‘Vamos defender o T-MEC’, diz presidente do México
A presidente do México, Claudia Sheinbaum, disse, nesta quarta-feira (7), que seu governo vai defender o tratado de livre comércio da América do Norte, o T-MEC, entre seu país, os Estados Unidos e o Canadá, em meio à guerra comercial lançada por seu contraparte americano, Donald Trump.
O tratado comercial, que os três países mantêm desde 1994 e que foi renovado e relançado como T-MEC em 2020, é vital para a economia mexicana, que envia aos Estados Unidos mais de 80% de suas exportações, que em 2024 superaram os 531 bilhões de dólares (aproximadamente R$ 3,28 trilhões, na cotação da época), segundo números oficiais.

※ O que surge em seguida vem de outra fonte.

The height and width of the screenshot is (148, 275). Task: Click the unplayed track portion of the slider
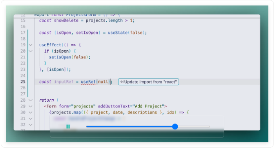[194, 126]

“Nós vamos defender o T-MEC porque tem sido benéfico para os três países. Se o presidente Trump tiver um enfoque diferente, estaremos preparados para qualquer circunstância, mas evidentemente nós queremos que o T-MEC seja mantido”, afirmou a presidente.
O T-MEC substituiu o antigo Nafta e suas cláusulas estipulam que ele deve ser revisado pelos parceiros a cada seis anos, procedimento que será realizado pela primeira vez em julho de 2026.
Sheinbaum também destacou que, em comentários feitos na terça-feira após reunião com o primeiro-ministro canadense, Mark Carney, o presidente americano disse que o acordo atual “é muito melhor” do que o antigo Nafta.
“Em sua declaração, (Trump) diz: ‘Será revisado em 2026’, e veremos o que acontece. Até o momento, não temos nenhuma outra indicação de que o T-MEC vai desaparecer”, disse a presidente.
Sheinbaum afirmou também que, apesar da ofensiva tarifária lançada por Trump desde que assumiu o poder, em 20 de janeiro, os benefícios do tratado comercial estão vigentes para a maioria das mercadorias que o México exporta.
“O T-MEC foi mantido em muitíssimas áreas, com exceção de alguns temas automotivos, de aço e alumínio, e estamos trabalhando nisso”, argumentou a presidente de esquerda.
Em 2023, o México ultrapassou a China e se tornou o maior parceiro comercial dos Estados Unidos, uma posição que, segundo analistas, pode ser consolidada em meio à escalada tarifária entre Washington e Pequim.
O magnata republicano mantém latente a ameaça de novas taxações contra México e Canadá, aos quais acusa de não fazer o suficiente para combater o tráfico de fentanil e a migração irregular nas fronteiras com os Estados Unidos.